Therapeutic Endoscopic Retrograde Cholangiopancreatography (ERCP) for Acute and Chronic Pancreatitis

ERCP is a specialized technique used to view the pancreas, gallbladder, and bile ducts, It is also used to treat complications of acute and chronic pancreatitis. Once the doctor suspects that the patient is dealing with narrowing of the pancreatic duct or bile ducts, he will perform ERCP.

After lightly sedating the patient and giving medication to numb the throat, the doctor inserts an endoscope. This is a long, flexible, lighted tube with a camera. The doctor inserts it through the mouth, throat, and stomach into the small intestine. The endoscope is connected to a computer and screen. The doctor guides the endoscope and injects a special dye into the pancreatic or bile ducts that help the pancreas, gallbladder, and bile ducts appear on the screen while x rays are taken.

When the doctors are performing ERCP, the following procedures can be made:

  • Sphincterotomy used to create a tiny cut to enlarge the duct opening by using a small wire on the endoscope.
  • Gallstone removal. The endoscope is used to remove pancreatic or bile duct stones with a tiny basket. Gallstone removal is sometimes performed along with a sphincterotomy.
  • Stent placement. Using the endoscope, the doctor places a tiny piece of plastic or metal that looks like a straw in a narrowed pancreatic or bile duct to keep it open.
  • Balloon dilatation. Some endoscopes have a small balloon that the doctor uses to dilate, or stretch, a narrowed pancreatic or bile duct. A temporary stent may be placed for a few months to keep the duct open.

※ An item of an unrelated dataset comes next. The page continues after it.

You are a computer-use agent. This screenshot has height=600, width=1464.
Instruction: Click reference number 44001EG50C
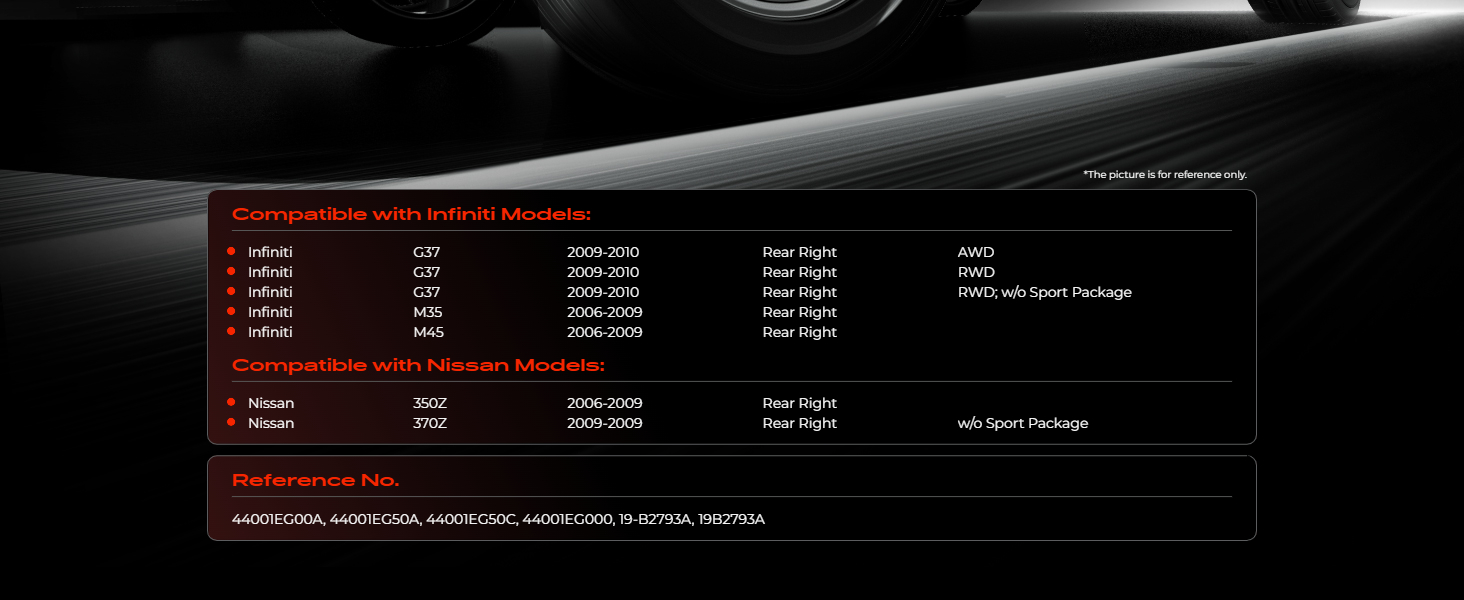pyautogui.click(x=473, y=519)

When the patient is dealing with chronic pancreatitis, the patient will require hospitalization for pain management, IV hydration, and nutritional support. When the person is losing weight, nasogastric feedings may be necessary for several weeks.

The synthetic pancreatic enzymes are also prescribed to help the pancreas secrete enough of these enzymes.The doctor’s recommendation might be to take these enzymes during every meal. They help the patient to digest food and regain some weight. The next action will be to establish together with the patient a nutrition diet. The diet should be low in fat and include frequent and small meals. The dietitian has a very important role at this stage. Moreover, in order to cope with chronic pancreatitis, the patient will have to drink plenty of fluids and limit the intake of caffeine.

People with chronic pancreatitis are strongly advised not to smoke or consume alcoholic beverages, even if the pancreatitis is mild or in the early stages.